* Start Supplied material *

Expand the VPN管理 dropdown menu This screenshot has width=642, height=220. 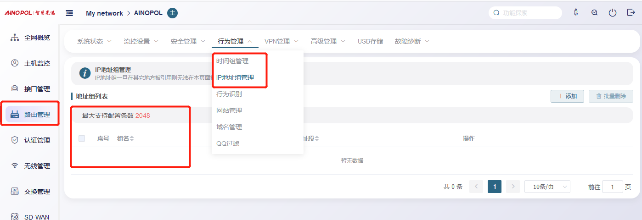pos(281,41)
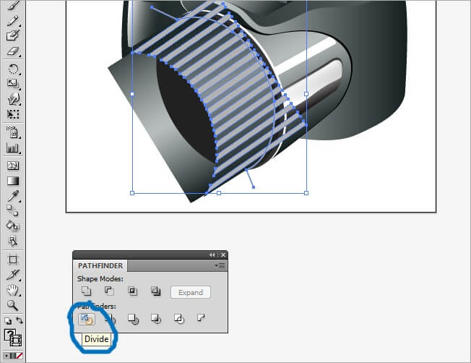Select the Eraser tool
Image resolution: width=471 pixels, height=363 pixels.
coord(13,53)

* End Supplied material *
* Start Supplied material *

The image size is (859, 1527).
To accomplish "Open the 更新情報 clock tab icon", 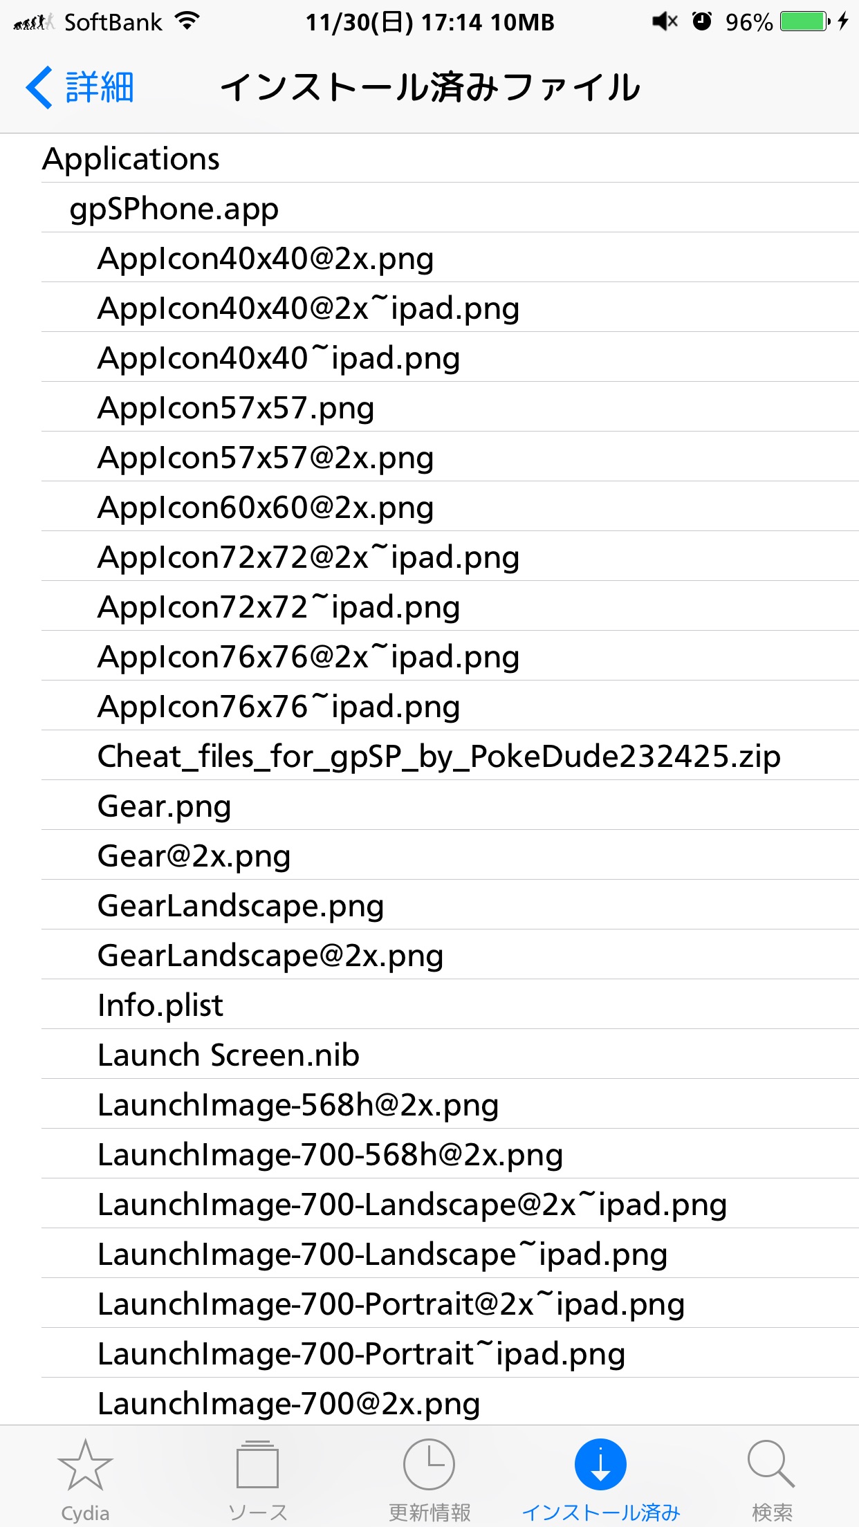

* End Supplied material *
* Start Supplied material *

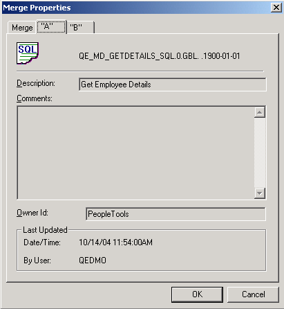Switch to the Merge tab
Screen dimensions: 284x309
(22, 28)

* End Supplied material *

## Description of the task
Reproduce the records verbatim from the line containing "The image size is (859, 1527)." through the line containing "the 更新情報 clock", both endpoints included. Omit the pictures from your output.

## Result
The image size is (859, 1527).
To accomplish "Open the 更新情報 clock tab icon", 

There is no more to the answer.